Discovering an Electric Violin
by Dan Trueman
It was my first “concert” with electric violin. I had been playing electric violin for quite some time, but always in clubs, with weird rock bands, singing harmonies, using distortion and a big electric guitar tube amplifier. But this was a “concert,” in a concert hall with nice acoustics at a conservatory and (mostly) attentive listeners. So I lugged in my Fender amp, my Alesis Quadraverb (a digital effects unit), my MIDI foot-pedal and my flying-V, strap-on 6-string fretted electric violin (made by Mark Wood), and played. Though I grew up playing chamber music, performing with orchestras, and doing “concerts” on a regular basis, it had been many years since I had played in a “concert” setting, and it felt simultaneously foreign and familiar.
I learned so much in that concert. Let me start with the details, because that’s where the whole process began for me. I set up the amplifier facing the audience, and sat down next to it with my foot-pedal. Usually, at home or in a club, I’m standing facing my amplifier, getting it full blast in the face.
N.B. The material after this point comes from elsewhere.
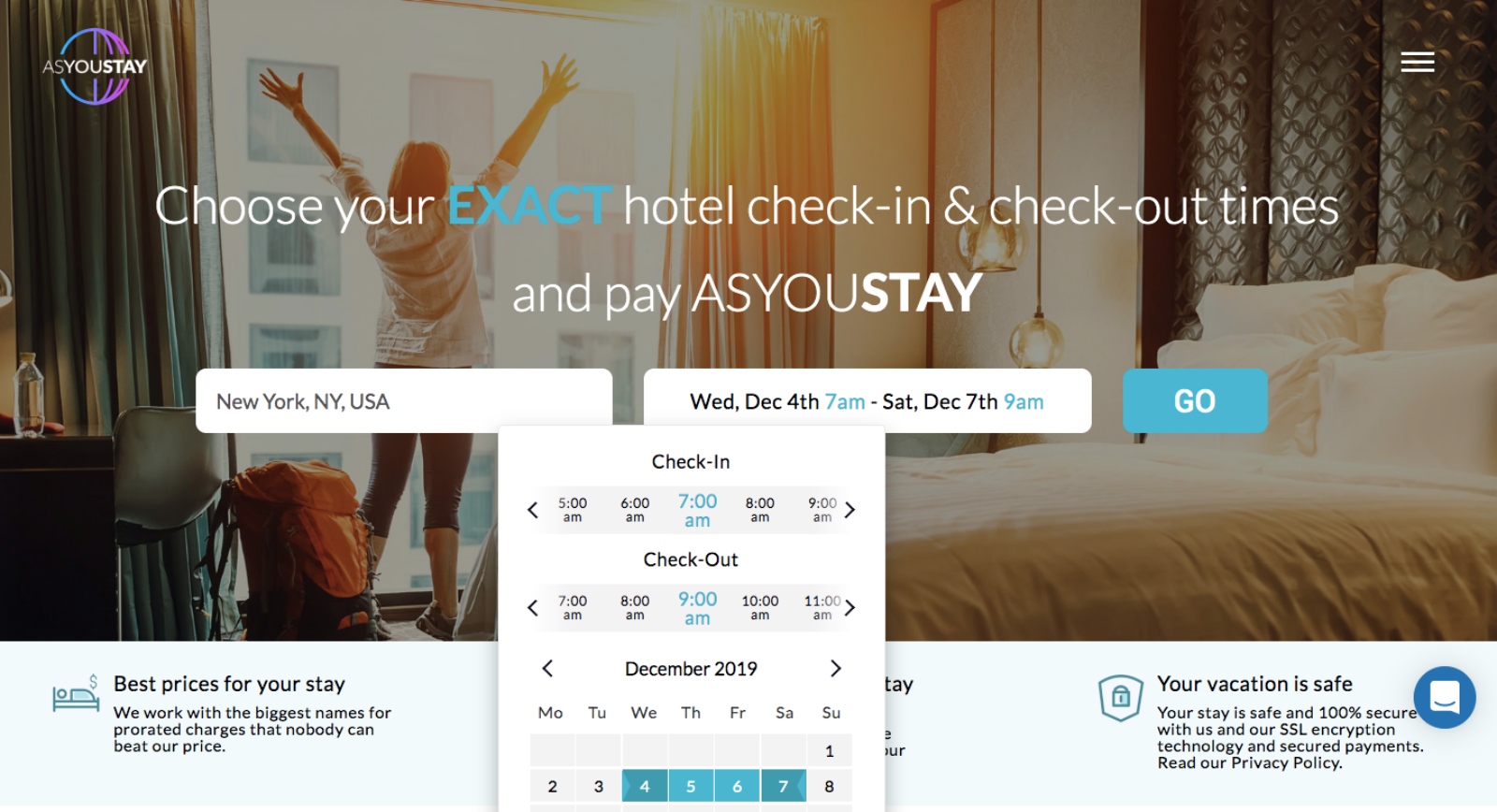1497x812 pixels.
Task: Select December 2 in calendar
Action: coord(552,787)
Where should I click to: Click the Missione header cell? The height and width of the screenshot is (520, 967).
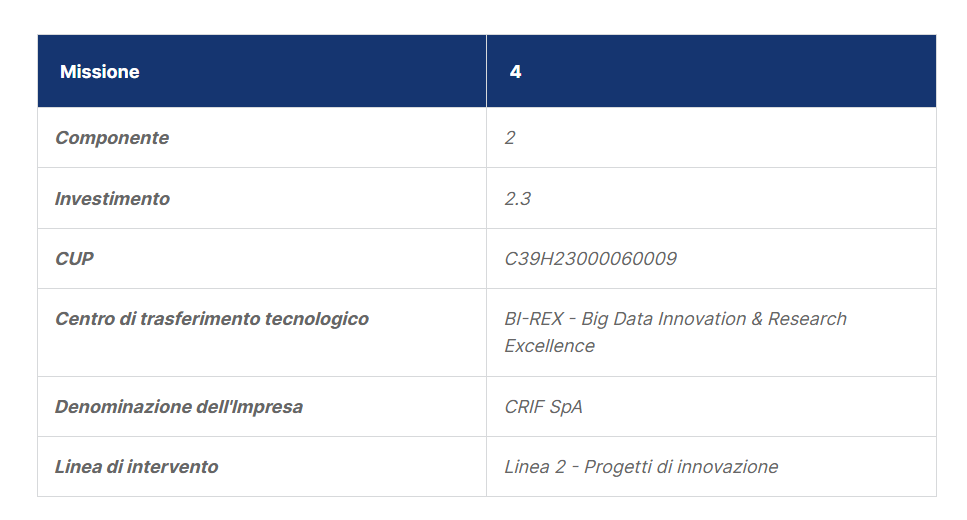tap(262, 71)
But I had to sit for this (needing both feet for some complicated foot-pedal maneuvers) and didn’t really think facing the amplifier would be appropriate —I’d be blocking the sound and, regardless of Miles Davis’s example, I didn’t think I could play with my back to the audience. So I sat down next to the amp and played. It was shocking how different it sounded to me than when I was face to face with the amp. All the high frequencies were gone, so I began compensating by hitting the high strings hard and the lightening up on the low strings. I was also puzzled by the sound of my instrument in the hall. It was clear that people in the central seats were getting a decent sound from the amp, but as I wandered the hall with a long cord, I could hear that anyone outside of the central seating was also missing the high frequencies; what an awful sound!
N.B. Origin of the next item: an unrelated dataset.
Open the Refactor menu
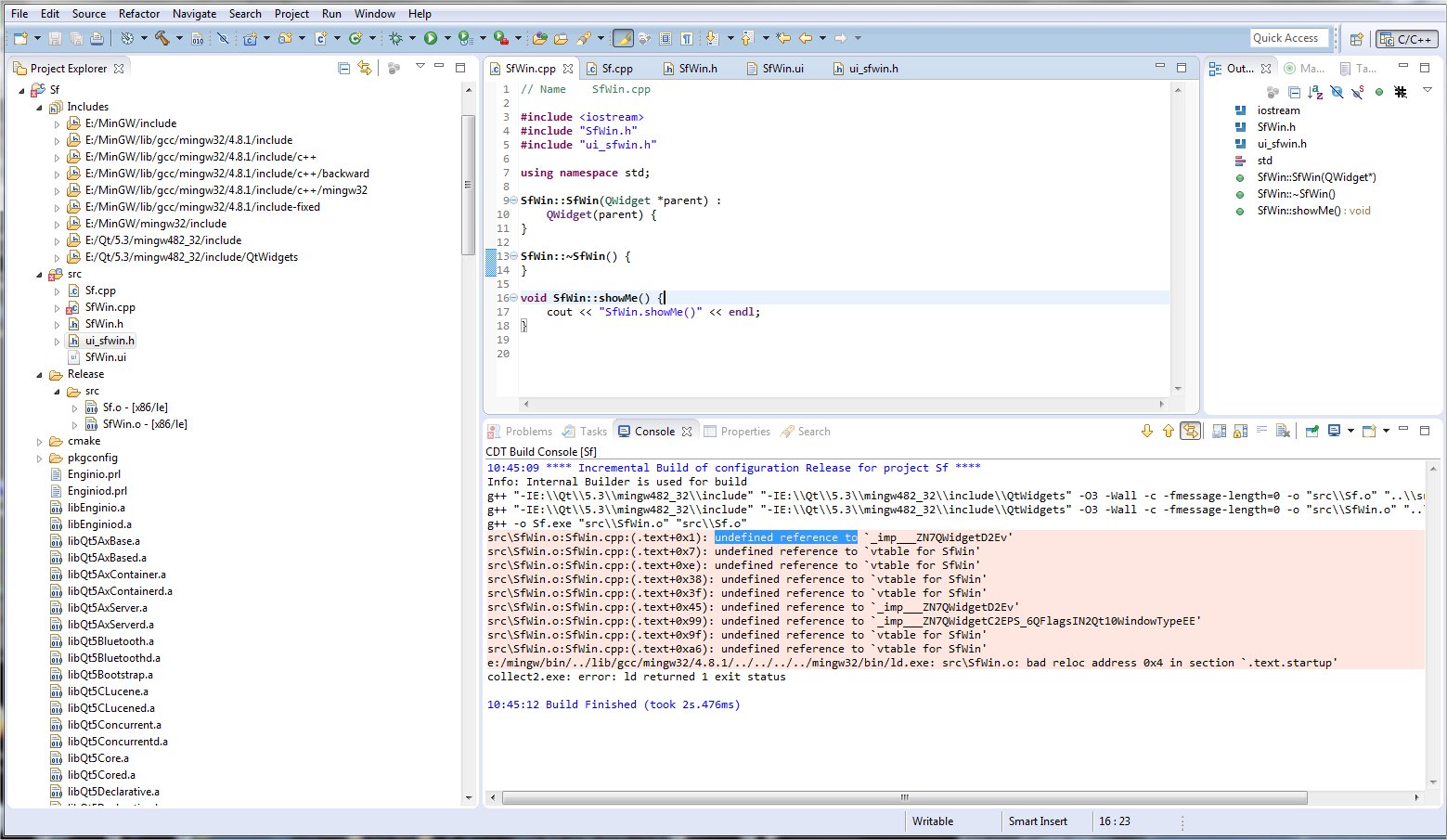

I also noticed something subtler, but in some ways even more deeply troubling, and it wasn’t until several years later that I was really able to put my finger on the difficulty. The acoustic instrumentalists I was playing with on that concert filled the hall beautifully; it was as if their instrument and the hall were one, working together symbiotically. My own instrument, on the other hand, sounded like it was from another world. Oil and water. I messed with the reverb on my amp, to try to get it to sound better. I turned the reverb off, but then it sounded just terrible; dry and ugly, and instead of hearing the warm sound of the hall, all I could hear was the sound of my instrument bouncing off the back wall, like an echo. In the end, it was an intractable problem; oil and water it was, at least for that concert. The only thing I could think to do was to put mics on the acoustic instruments and put us all through a PA, so we could be artificially mixed and essentially bypass the acoustics of the hall, but there wasn’t time, and it just seemed like an unsatisfying non-solution.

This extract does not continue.